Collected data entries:

________________

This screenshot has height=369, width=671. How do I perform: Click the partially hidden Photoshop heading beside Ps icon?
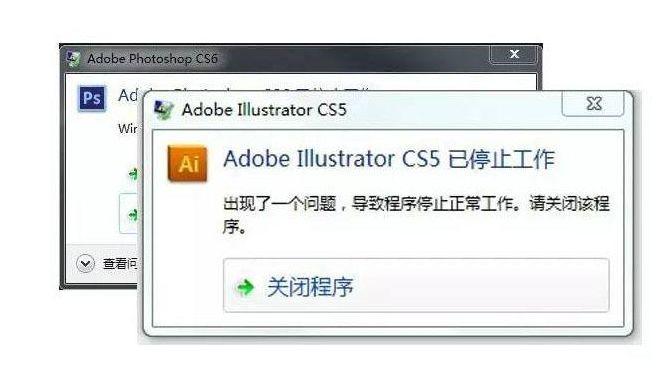pos(129,95)
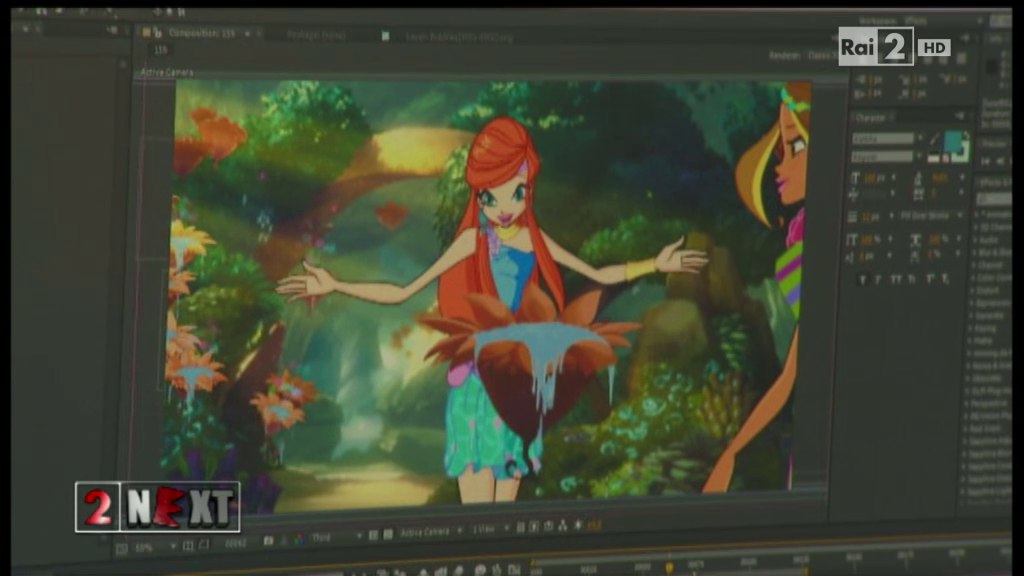Click the choose grid and guide options icon

[x=190, y=547]
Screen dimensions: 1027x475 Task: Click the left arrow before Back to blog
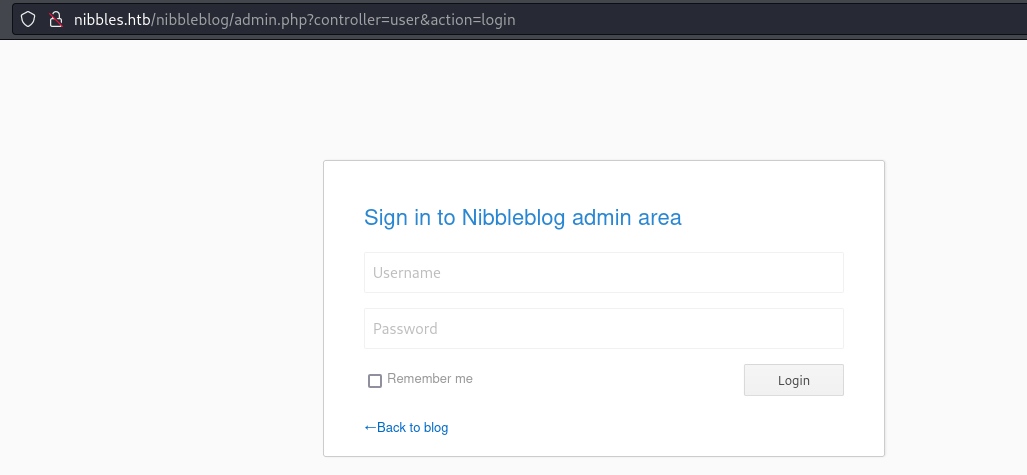(x=370, y=428)
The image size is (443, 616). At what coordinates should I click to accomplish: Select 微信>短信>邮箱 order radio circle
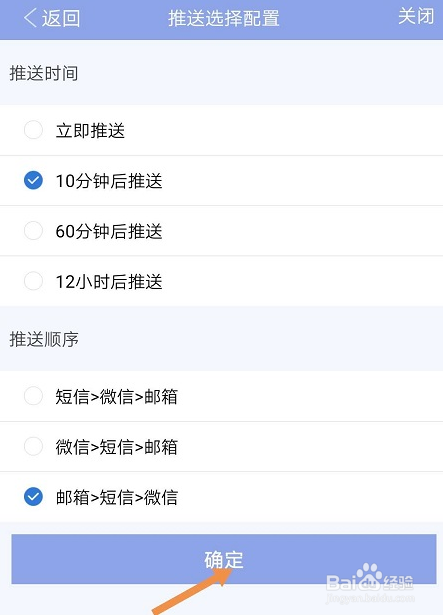(x=33, y=447)
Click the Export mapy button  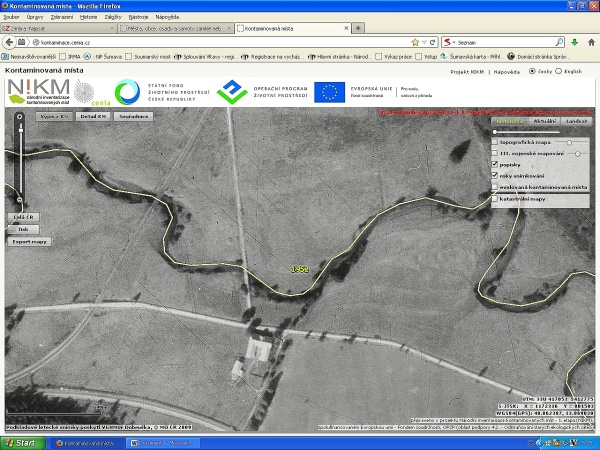click(x=29, y=241)
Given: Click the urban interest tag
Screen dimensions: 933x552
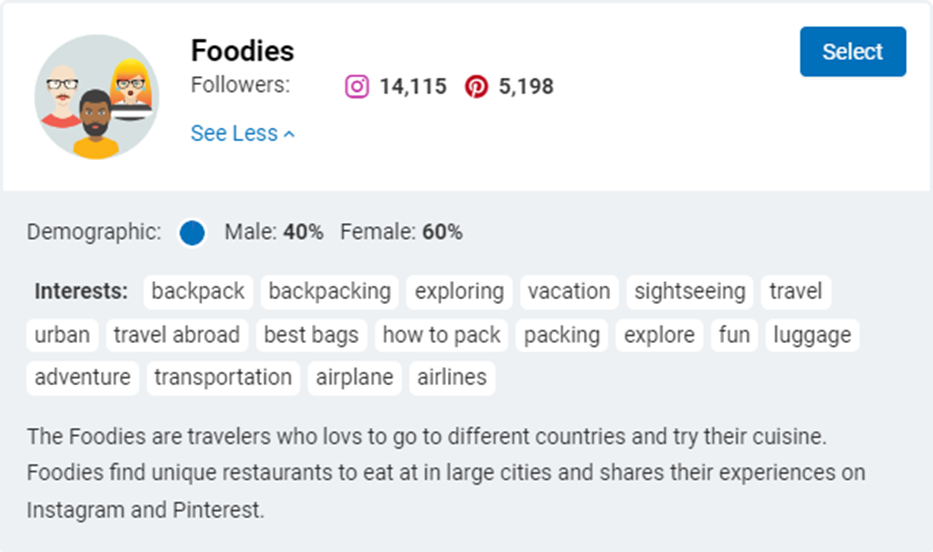Looking at the screenshot, I should [62, 335].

________________

THE PROBLEM:
Write out exactly the lines that run from the one containing "Given: Click the urban interest tag" to the last line of the entries above, both ends kept, pictures left out.

THE ANSWER:
Given: Click the urban interest tag
Screen dimensions: 933x552
Looking at the screenshot, I should [62, 335].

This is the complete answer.